Option 4: Grok (xAI)
- Get your API key from console.x.ai.
- Set
ollamaCloud.apiProvider to grok.
- Add your key to
ollamaCloud.grokApiKey.
- Optional: set
ollamaCloud.grokBaseUrl if you use a proxy/gateway.
Provider-Specific Setup (ChatGPT, Claude, Grok)

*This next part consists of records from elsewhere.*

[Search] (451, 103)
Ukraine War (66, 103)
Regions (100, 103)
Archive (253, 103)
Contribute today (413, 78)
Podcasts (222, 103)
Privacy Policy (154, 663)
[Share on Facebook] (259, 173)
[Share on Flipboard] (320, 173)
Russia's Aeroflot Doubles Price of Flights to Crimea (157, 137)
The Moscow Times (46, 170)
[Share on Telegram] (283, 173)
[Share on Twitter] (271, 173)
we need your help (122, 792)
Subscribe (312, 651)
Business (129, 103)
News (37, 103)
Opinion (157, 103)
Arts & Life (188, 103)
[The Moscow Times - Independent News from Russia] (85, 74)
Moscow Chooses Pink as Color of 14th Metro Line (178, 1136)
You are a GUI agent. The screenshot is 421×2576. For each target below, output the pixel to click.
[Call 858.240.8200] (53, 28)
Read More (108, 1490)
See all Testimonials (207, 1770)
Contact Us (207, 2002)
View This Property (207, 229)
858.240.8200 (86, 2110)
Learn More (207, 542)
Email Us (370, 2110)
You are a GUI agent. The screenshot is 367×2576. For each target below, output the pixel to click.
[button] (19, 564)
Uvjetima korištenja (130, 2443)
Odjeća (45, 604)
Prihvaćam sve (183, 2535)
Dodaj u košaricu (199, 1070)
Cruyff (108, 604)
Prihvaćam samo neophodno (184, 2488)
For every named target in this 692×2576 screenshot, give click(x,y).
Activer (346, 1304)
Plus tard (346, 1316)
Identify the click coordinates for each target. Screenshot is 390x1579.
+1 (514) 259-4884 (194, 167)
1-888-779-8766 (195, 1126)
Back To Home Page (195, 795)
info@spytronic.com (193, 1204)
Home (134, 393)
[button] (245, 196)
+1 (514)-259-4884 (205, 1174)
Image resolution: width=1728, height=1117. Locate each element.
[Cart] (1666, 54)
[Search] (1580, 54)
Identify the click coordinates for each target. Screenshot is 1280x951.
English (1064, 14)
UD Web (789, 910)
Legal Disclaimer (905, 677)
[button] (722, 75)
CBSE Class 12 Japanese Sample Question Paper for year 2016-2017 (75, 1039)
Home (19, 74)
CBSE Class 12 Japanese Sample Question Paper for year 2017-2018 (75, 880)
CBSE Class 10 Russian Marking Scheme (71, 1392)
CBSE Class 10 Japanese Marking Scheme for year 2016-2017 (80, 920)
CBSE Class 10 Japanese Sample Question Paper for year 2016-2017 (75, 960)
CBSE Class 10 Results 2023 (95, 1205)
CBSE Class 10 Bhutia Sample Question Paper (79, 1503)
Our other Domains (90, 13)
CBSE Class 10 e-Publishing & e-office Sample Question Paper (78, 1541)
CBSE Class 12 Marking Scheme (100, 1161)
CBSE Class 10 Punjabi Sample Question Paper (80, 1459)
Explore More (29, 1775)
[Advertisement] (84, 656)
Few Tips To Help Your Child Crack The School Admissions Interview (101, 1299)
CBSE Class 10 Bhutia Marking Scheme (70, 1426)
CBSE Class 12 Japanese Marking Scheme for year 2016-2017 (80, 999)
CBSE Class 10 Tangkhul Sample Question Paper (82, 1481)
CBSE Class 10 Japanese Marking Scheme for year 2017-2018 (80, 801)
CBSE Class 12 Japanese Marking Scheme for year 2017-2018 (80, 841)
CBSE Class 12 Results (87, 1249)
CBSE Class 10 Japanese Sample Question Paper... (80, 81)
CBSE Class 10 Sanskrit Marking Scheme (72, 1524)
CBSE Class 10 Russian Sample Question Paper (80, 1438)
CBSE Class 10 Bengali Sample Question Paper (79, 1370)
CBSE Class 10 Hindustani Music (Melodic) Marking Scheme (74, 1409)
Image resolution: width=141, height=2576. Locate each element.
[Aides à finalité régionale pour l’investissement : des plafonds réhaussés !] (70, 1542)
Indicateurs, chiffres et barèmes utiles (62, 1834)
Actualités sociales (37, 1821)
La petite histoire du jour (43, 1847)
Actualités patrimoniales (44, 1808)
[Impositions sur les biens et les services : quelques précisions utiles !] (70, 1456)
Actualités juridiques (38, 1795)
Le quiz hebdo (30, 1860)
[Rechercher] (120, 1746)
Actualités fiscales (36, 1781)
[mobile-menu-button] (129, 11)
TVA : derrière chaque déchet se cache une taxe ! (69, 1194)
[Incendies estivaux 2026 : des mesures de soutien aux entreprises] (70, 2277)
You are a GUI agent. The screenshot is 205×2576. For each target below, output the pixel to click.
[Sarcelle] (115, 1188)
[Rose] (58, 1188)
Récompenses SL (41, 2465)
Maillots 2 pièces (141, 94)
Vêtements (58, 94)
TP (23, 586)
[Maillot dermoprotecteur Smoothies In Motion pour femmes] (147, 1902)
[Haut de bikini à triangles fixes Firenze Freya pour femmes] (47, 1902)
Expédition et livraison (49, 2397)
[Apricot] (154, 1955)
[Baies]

- Open VS Code settings and search
ollamaCloud.apiProvider.
- Choose one provider:
openai or chatgpt for OpenAI models
anthropic or claude for Claude models
grok for xAI Grok models
- Set the matching API key:
ollamaCloud.openAiApiKey
ollamaCloud.anthropicApiKey
ollamaCloud.grokApiKey
- Optional for enterprise/proxy setups:
ollamaCloud.openAiBaseUrl
ollamaCloud.anthropicBaseUrl
ollamaCloud.grokBaseUrl
- Set
ollamaCloud.providerFallbackOrder so requests can fail over if your primary provider is unavailable.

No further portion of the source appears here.